Mac Sledge in Tender Mercies. The role that won him an Oscar. Mac is a once famous country star who destroyed his life with hard drinking and hard living. He gets a second chance in life when he meets a young widow with an eight year old son, quitting drinking and finding Jesus. Which is all very nice for him, but what about the people he left behind? He hasn't had contact with his teenage daughter, Sue Ann (Ellen Barkin) in many, many years, and when she tries to re-connect with him, he barely makes any effort. He won't even sing the song he sang to her when she was a child--her one fond memory of him--he pretends not to remember it. (The song in question is "Wings of a Dove", which every country singer knows) Later, we learn the girl has died in an automobile accident. This is heartbreaking for us, and we only saw her for a few minutes. But Mac doesn't seem to register any grief about it. Which is not the case for his ex-wife, Dixie (Betty Buckley). In a movie where everyone--especially Mac--keeps a tight reign on their emotions, Dixie wears them on her sleeve. If Mary Ann called out her dad in The Great Santini, Dixie fills that role here. She suffers a breakdown following Sue Ann's death, and, from a hospital bed, lays into Mac like nobody else would. We'd have liked to see her smack him (he used to knock her around, which why they split up). But I guess her words packed enough punch, because by the end of the movie he's finally able to admit how senseless his daughter's death was. Which means that, just maybe, he won't screw up things with his stepson.

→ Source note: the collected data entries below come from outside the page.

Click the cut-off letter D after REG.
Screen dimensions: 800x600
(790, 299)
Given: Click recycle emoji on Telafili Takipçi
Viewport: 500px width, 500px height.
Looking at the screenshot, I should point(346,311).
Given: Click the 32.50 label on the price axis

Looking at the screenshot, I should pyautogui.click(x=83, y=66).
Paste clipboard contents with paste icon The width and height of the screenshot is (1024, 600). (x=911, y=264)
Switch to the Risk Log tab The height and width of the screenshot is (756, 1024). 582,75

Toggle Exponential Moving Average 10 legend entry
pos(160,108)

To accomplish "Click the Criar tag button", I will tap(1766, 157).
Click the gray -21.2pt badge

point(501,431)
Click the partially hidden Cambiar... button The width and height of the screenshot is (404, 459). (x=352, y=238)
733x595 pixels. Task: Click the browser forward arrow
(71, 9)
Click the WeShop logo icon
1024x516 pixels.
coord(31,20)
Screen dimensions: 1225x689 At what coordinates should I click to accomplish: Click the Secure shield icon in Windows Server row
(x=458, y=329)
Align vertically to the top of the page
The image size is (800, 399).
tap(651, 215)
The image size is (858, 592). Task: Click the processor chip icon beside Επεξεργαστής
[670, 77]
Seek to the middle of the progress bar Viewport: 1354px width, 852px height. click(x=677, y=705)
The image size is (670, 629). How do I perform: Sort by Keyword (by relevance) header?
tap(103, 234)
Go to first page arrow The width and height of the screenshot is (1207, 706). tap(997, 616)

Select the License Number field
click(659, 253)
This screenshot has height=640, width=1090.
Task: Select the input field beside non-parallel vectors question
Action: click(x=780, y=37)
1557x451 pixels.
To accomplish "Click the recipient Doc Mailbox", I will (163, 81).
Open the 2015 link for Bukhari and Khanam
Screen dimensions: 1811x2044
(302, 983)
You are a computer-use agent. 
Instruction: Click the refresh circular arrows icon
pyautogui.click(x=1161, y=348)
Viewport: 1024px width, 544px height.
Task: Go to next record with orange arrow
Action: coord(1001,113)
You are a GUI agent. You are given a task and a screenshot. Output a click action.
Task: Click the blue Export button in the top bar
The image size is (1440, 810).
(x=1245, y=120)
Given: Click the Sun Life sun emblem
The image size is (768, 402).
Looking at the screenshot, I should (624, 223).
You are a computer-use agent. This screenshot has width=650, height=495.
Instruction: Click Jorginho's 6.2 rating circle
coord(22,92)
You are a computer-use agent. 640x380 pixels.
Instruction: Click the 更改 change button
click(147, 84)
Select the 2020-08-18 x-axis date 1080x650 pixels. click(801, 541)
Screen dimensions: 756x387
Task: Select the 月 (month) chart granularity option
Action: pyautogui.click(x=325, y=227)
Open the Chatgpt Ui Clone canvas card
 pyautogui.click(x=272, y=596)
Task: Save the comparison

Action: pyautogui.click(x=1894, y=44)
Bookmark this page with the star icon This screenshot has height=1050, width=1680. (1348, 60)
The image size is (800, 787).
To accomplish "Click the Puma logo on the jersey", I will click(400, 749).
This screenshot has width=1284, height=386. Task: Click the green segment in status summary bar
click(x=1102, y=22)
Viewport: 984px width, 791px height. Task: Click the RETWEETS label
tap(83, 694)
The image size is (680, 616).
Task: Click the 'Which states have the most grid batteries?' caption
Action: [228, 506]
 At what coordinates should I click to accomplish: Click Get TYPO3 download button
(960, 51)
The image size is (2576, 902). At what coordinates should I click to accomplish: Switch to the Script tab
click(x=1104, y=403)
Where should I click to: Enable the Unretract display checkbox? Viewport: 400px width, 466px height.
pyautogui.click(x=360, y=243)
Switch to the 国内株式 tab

Mr. Childers in Sling Blade. He's not the main villain in the film--that would be Dwight Yoakum's scuzzball character Doyle. In fact he's barely in the film. But as the father of this film's protagonist Karl (Billy Bob Thornton), he was an abusive creep, who may even be responsible for his son's brain damage. He's definitely responsible for the death of his second son, who was born prematurely and was, according to Karl, "no bigger than a squirrel". He gave the baby (wrapped in a bloody towel) to Karl (then about six or eight years old) and told him to "get rid of it", which Karl, afraid of disobeying him, does by burying the baby alive.

Euliss "Sonny" Dewey in The Apostle. Sonny arrives in the Bayou of Louisiana to start a new church and preach the Gospel. His natural charisma brings in a lot of followers--he even wins over a construction worker (Billy Bob Thornton) who'd planned on knocking the church down. He also becomes a local celebrity, appearing on the radio.

Oh, did I happen to mention that the reason he's really in Louisiana is to flee a murder charge in Texas? See, after showing up at his kid's little league game, he beat his wife's lover with a baseball bat, leaving him in a coma (he eventually dies), and attempted to drag his wife home (by her hair), scaring the crap out of the kids. He leaves town, dumps his car in the lake, and destroys all evidence of his past life. When his wife hears him on the radio, she notifies the police, who show up at the church during the service. He asks them to wait until it's over, then proceeds to give a long, long sermon (it's like a filibuster) but finally turns himself in.

Judge Joseph Palmer in The Judge. When he becomes the suspect in a hit and run accident, he seeks the help of his attorney son Hank (Robert Downey, Jr.). One problem: Hank is reluctant to take the case, because he's convinced the judge is guilty. That probably tells you all you need to know about him. (Although Hank does change his mind once he finds out the attorney appointed to his father is Dax Shepherd.)

Robert Duvall is now 88 years old but as far as I know, isn't retiring. He could probably keep playing terrible dads when he's 100. I'm rather looking forward to seeing him, at 100, bouncing a basketball off his 80 year old son's head.

Happy Father's Day to all the Dads out there!